Further insult to injury was when the diesel prices went way above those of petrol and then as if by coincidence seemingly driven by protests they levelled out as though it was a 'Tongue in Cheek' apology or some kind of back-handed recompense.

cris jordan December 8, 2016

Tesco Garage (Esso) Midford Road, Bath, has increased its price twice this week from 116 to 118 a litre

chris henry December 8, 2016

Is there a reason why prices for premium diesel and petrol is much more in the UK than on the mainland. Difference in Europe is around 5 cents per liter.

    david field December 9, 2016

    Chris Henry– we have amongst the cheapest petrol and diesel in Europe, but we have the highest tax on the fuels. Strip away the tax and no one in Europe has a cheaper base cost. The people who do all the work get little profit, the transport , refining, distribution,and forecourts get a pittance compared to the 70p + a litre taken by the Government.
    I think that all the production and distribution costs would leave a fuel price of under 30p a litre!!

Chris Woodward December 8, 2016

I do believe in the feather and rocket theory and, certainly in the east midlands its effects are very apparent.

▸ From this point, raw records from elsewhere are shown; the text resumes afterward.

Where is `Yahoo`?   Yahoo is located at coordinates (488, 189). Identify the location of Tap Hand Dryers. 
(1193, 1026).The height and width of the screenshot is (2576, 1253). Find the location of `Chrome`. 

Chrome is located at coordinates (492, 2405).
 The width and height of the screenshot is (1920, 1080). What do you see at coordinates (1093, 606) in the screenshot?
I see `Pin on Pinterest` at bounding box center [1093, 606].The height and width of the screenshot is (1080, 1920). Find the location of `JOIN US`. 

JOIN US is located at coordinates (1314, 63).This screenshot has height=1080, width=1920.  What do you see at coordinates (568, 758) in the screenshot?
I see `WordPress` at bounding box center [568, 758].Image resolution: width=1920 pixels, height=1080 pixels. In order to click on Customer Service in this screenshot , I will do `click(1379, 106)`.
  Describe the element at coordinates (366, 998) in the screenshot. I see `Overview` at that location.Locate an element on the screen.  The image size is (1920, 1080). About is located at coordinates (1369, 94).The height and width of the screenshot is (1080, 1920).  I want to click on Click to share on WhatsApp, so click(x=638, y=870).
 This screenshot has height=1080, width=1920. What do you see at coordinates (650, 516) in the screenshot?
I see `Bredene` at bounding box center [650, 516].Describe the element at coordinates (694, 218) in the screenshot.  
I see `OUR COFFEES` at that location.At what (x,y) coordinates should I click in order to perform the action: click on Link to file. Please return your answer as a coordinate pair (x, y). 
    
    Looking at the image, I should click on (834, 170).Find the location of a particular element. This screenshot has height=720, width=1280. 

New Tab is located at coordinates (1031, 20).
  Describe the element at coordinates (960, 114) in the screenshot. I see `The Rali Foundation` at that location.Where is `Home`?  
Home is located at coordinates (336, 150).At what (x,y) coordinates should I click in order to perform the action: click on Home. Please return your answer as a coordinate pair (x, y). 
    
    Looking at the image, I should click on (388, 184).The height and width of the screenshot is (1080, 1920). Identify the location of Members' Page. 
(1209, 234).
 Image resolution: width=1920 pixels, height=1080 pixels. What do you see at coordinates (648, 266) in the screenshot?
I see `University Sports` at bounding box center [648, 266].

What is even more annoying , and what does not seem to be raised, is the fact that supermarkets, especially in this area, price their petrol not on what they are paying to buy it on the open market but on what the local market will bear. I assume that for instance Morrisons buy petrol as a company on the world market but the stores in this area ie Buxton. Sheffield, Derby, Chesterfield all sell at different prices, sometimes as much as 5p a litre different. I think other supermarkets are the same. This is a rip off.

    david field December 9, 2016

    My previous comment should also answer the comment from Chris Woodward.

Ian Standish-Leigh December 8, 2016

There is a petrol station nR a store, that always had its petrol lower than the stor. yesterday I paid 1.11 3p lower than at the week-end. So far it appears to be going down

Howard Cox December 8, 2016

The reason is simple - the FairFuelUK Campaign. Wholesaler contact told campaign founder Howard Cox threat of their #PumpWatch has slowed expected HUGE hike at the pumps because of the campaign and the threat of 146 MPs who support PumpWatch too. Would be nice if you backed FairFuelUK. Good PR and they have 1.4m active supporters.